The Willow Tree is a spiritual masterpiece that deals with subjects dear to the heart of Sufis and celebrated in the poems and other writings of Rumi: gratitude, transformation, and surrender to God. Youssef moves from a world of darkness where he relies on his senses and his connections with others to a world of light where he relies on sight and winds up falling quickly into selfishness and detachment. Youssef carries his anger into his new life, and it obliterates the gratitude he had for his little paradise of the past.

And yet he yearns to be and feel differently, and he realizes that the only way there is through sacrifice and surrender. A hagiographical account of a meeting of Rumi with the wandering dervish Shams-i Tabriz, who would become his soul companion and totally transform his life, has Rumi sitting with his students surrounded by his books. Shams appears and asks, "What are these?" Rumi replies, "You wouldn't know." At which point the entire library bursts into flames, and Shams says, "You wouldn't know either." In another version of the story, Shams tosses all of Rumi's books into a fountain. We thought of these stories during a critical scene in The Willow Tree.

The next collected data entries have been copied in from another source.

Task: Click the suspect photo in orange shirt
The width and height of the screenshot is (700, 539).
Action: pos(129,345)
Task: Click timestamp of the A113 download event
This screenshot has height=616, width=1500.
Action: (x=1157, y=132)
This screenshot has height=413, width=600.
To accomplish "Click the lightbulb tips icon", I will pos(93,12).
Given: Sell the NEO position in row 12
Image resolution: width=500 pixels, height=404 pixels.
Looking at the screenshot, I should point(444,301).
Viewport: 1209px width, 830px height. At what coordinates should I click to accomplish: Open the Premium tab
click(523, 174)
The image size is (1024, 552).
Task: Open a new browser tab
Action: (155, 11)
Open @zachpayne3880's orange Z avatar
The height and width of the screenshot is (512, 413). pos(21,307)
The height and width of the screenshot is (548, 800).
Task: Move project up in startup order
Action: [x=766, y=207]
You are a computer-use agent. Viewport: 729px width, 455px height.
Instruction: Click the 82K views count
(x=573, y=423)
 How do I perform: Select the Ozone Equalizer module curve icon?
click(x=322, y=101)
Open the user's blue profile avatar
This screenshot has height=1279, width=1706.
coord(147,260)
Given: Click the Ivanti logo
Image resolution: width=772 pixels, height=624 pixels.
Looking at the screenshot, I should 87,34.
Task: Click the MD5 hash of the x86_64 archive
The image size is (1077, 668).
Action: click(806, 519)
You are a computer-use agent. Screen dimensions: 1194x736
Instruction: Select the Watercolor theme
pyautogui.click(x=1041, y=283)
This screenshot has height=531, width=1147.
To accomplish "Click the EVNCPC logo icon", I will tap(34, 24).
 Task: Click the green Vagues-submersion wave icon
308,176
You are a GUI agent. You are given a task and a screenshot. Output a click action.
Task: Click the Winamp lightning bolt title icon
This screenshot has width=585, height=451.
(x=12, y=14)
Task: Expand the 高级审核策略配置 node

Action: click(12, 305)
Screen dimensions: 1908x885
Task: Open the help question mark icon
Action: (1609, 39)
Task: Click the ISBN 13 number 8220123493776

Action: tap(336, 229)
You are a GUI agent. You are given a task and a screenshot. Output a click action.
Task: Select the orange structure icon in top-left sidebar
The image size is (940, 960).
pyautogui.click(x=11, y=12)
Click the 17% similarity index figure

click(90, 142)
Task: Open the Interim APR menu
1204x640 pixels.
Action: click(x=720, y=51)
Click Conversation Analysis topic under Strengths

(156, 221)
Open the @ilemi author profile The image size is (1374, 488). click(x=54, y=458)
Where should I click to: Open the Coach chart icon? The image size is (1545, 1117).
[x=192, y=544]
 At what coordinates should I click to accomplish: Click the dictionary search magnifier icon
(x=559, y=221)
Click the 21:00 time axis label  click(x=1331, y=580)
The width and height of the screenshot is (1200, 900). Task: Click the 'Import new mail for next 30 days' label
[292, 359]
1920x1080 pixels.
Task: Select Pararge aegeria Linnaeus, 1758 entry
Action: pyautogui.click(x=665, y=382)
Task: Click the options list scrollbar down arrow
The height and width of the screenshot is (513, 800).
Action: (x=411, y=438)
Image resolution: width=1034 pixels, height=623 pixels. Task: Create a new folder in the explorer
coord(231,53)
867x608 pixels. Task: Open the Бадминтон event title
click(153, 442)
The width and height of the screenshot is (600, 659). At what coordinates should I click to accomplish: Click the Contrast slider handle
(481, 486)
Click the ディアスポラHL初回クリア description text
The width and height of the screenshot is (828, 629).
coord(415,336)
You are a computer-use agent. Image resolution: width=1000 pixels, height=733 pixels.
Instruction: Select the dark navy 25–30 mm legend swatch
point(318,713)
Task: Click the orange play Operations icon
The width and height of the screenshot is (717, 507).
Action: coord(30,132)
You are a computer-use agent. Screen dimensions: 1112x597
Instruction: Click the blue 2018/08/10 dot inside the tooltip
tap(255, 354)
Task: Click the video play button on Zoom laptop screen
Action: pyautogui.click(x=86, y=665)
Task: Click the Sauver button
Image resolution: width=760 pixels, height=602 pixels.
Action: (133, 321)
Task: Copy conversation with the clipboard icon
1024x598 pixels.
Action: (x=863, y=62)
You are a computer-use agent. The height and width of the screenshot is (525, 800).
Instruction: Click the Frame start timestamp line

Majidi opens our eyes to the difficult process of surrender to God. It's not surprising that Rumi's Mathnawi makes a second appearance in the film, as the mystic sees surrender as the key to everything. Youssef goes through a series of physical and emotional transformations, but it is the last one, the spiritual one, that is the most important.


Special DVD features include optional English subtitles and scene selections.